A discussão em torno das cotas para negros e indígenas nas universidades públicas pode nos ajudar a iniciar um processo de reflexão. Também lá o debate gira em torno do acesso a oportunidades. Diversas pesquisas têm demonstrado o fosso de desigualdades entre os brancos e os grupos historicamente excluídos. No caso das universidades públicas, pesquisas revelam que o branco tem praticamente 100% das vagas nas universidades. No aprofundamento da discussão, especialistas têm se deparado com as barreiras impostas pelo sistema baseado na meritocracia e na competência. Ou seja, ao olharmos essa questão despidos de preconceitos, constatamos que “o buraco é mais em baixo”.
No Brasil do século XXI não cabe mais escamotear o universo de desigualdades de oportunidades que impera em nosso país com o véu da meritocracia e da competência. Retomando o debate em torno do Grupo Estado: será que é por “acaso” que 100% dos jornalistas recém formados na última turma do curso intensivo de jornalismo aplicado sejam brancos? O episódio é uma ótima oportunidade para refletirmos que tipo de diversidade a mídia brasileira está construindo.
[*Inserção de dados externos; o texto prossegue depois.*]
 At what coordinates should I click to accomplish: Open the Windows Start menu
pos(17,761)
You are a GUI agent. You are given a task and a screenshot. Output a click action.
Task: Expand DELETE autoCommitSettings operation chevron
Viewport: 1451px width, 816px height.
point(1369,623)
É preciso que façamos uma investigação séria para compreendermos sob quais processos de exclusão a mídia brasileira está sendo alimentada ao longo da sua trajetória histórica.
É preciso termos coragem para reavaliarmos nossas condutas e estabelecermos novos procedimentos que impeçam a produção de imagens que revelam a profundidade das nossas desigualdades como a que está sendo divulgada pelo Grupo Estado. É preciso coragem para colocar o dedo em nossas próprias feridas. A mídia brasileira precisa ser repensada nesse sentido. É um compromisso ético com o Brasil.